Objective ▸ Reproduce without any change the lines of the records from the line containing "Europaea' legend label" up to and including the line containing "coord(637,98)".

Entries taken from a collection
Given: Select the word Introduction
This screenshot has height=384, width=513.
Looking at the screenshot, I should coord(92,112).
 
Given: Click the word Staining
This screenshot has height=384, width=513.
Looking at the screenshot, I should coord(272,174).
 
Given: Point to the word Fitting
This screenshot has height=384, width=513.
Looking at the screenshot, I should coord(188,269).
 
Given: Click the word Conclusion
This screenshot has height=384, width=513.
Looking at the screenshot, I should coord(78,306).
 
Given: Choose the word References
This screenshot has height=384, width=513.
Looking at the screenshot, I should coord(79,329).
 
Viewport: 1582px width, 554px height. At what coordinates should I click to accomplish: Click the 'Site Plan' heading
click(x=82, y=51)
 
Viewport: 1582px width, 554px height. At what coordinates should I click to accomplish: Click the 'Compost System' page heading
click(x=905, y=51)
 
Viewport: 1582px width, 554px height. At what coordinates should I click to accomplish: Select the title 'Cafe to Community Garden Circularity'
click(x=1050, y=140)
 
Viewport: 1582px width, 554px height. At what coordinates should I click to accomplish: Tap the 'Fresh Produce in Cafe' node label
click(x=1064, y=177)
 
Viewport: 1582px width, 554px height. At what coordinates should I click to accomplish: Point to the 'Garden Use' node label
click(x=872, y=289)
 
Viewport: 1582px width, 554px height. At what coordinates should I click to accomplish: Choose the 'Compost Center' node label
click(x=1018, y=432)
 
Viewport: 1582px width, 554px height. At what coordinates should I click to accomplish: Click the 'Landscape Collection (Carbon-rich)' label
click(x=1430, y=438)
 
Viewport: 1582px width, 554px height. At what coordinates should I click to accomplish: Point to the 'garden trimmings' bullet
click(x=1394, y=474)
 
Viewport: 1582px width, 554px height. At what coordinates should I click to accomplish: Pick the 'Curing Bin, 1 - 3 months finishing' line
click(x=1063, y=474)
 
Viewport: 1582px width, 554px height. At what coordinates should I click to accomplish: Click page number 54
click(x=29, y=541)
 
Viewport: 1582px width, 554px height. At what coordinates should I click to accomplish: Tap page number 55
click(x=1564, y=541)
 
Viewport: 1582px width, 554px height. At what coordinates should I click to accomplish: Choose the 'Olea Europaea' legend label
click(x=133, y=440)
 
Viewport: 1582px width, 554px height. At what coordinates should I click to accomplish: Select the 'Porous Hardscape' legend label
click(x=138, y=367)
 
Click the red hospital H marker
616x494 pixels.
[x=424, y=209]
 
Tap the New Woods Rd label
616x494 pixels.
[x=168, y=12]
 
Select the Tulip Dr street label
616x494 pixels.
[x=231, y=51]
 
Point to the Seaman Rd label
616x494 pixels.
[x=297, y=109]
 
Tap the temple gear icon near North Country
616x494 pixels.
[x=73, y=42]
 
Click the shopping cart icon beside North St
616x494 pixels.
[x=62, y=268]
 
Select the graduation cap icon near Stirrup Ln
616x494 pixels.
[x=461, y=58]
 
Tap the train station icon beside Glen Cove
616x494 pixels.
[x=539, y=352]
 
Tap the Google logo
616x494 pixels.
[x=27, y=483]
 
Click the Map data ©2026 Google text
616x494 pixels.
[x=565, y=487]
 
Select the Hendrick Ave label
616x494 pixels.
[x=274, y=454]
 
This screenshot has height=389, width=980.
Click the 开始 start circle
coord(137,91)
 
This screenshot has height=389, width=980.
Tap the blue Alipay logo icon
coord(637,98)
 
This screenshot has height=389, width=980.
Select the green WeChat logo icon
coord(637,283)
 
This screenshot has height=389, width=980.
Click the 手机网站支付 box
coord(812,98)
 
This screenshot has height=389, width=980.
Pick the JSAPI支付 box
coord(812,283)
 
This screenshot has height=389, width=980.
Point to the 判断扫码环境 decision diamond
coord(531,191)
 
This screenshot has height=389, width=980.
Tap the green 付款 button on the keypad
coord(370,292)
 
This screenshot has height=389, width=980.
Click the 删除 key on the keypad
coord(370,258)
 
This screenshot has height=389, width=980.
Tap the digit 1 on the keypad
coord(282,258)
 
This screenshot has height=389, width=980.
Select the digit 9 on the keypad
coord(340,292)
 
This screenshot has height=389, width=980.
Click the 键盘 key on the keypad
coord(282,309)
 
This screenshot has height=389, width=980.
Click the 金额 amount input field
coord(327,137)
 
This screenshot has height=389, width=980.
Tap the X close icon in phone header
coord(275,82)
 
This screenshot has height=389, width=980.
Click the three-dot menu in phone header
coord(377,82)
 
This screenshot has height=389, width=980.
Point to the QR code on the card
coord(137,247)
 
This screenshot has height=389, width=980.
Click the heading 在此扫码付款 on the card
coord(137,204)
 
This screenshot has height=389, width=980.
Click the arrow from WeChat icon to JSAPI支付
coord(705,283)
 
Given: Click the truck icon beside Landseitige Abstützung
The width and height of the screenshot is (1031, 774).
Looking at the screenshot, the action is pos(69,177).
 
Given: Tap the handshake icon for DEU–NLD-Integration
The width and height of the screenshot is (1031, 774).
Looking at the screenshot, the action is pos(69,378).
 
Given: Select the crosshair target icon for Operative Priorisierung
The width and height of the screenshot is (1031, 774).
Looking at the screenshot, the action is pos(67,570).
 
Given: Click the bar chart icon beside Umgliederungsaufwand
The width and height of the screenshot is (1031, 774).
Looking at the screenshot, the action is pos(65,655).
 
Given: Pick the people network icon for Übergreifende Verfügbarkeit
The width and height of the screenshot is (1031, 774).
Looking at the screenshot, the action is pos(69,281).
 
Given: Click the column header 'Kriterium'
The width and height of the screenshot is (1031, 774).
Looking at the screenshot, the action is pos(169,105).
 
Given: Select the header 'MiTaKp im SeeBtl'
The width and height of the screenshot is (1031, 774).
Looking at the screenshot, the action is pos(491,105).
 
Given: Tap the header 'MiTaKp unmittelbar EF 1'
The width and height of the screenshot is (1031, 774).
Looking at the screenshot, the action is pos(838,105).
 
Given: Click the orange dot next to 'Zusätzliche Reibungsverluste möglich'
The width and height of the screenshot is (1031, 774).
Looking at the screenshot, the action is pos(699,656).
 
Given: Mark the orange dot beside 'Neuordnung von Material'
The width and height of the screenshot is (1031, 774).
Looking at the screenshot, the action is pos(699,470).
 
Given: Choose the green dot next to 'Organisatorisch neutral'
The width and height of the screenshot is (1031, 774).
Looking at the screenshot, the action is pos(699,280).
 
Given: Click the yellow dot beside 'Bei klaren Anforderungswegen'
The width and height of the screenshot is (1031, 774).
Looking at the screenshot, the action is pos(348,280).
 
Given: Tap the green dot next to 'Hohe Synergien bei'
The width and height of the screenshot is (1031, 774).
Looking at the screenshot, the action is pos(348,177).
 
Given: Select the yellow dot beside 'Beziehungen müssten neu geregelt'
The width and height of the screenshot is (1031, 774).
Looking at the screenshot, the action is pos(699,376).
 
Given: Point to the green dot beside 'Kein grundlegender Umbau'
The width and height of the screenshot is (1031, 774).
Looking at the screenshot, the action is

Output of the task ▸
Viewport: 1582px width, 554px height. At what coordinates should I click to accomplish: Choose the 'Olea Europaea' legend label
click(x=133, y=440)
 
Viewport: 1582px width, 554px height. At what coordinates should I click to accomplish: Select the 'Porous Hardscape' legend label
click(x=138, y=367)
 
Click the red hospital H marker
616x494 pixels.
[x=424, y=209]
 
Tap the New Woods Rd label
616x494 pixels.
[x=168, y=12]
 
Select the Tulip Dr street label
616x494 pixels.
[x=231, y=51]
 
Point to the Seaman Rd label
616x494 pixels.
[x=297, y=109]
 
Tap the temple gear icon near North Country
616x494 pixels.
[x=73, y=42]
 
Click the shopping cart icon beside North St
616x494 pixels.
[x=62, y=268]
 
Select the graduation cap icon near Stirrup Ln
616x494 pixels.
[x=461, y=58]
 
Tap the train station icon beside Glen Cove
616x494 pixels.
[x=539, y=352]
 
Tap the Google logo
616x494 pixels.
[x=27, y=483]
 
Click the Map data ©2026 Google text
616x494 pixels.
[x=565, y=487]
 
Select the Hendrick Ave label
616x494 pixels.
[x=274, y=454]
 
This screenshot has height=389, width=980.
Click the 开始 start circle
coord(137,91)
 
This screenshot has height=389, width=980.
Tap the blue Alipay logo icon
coord(637,98)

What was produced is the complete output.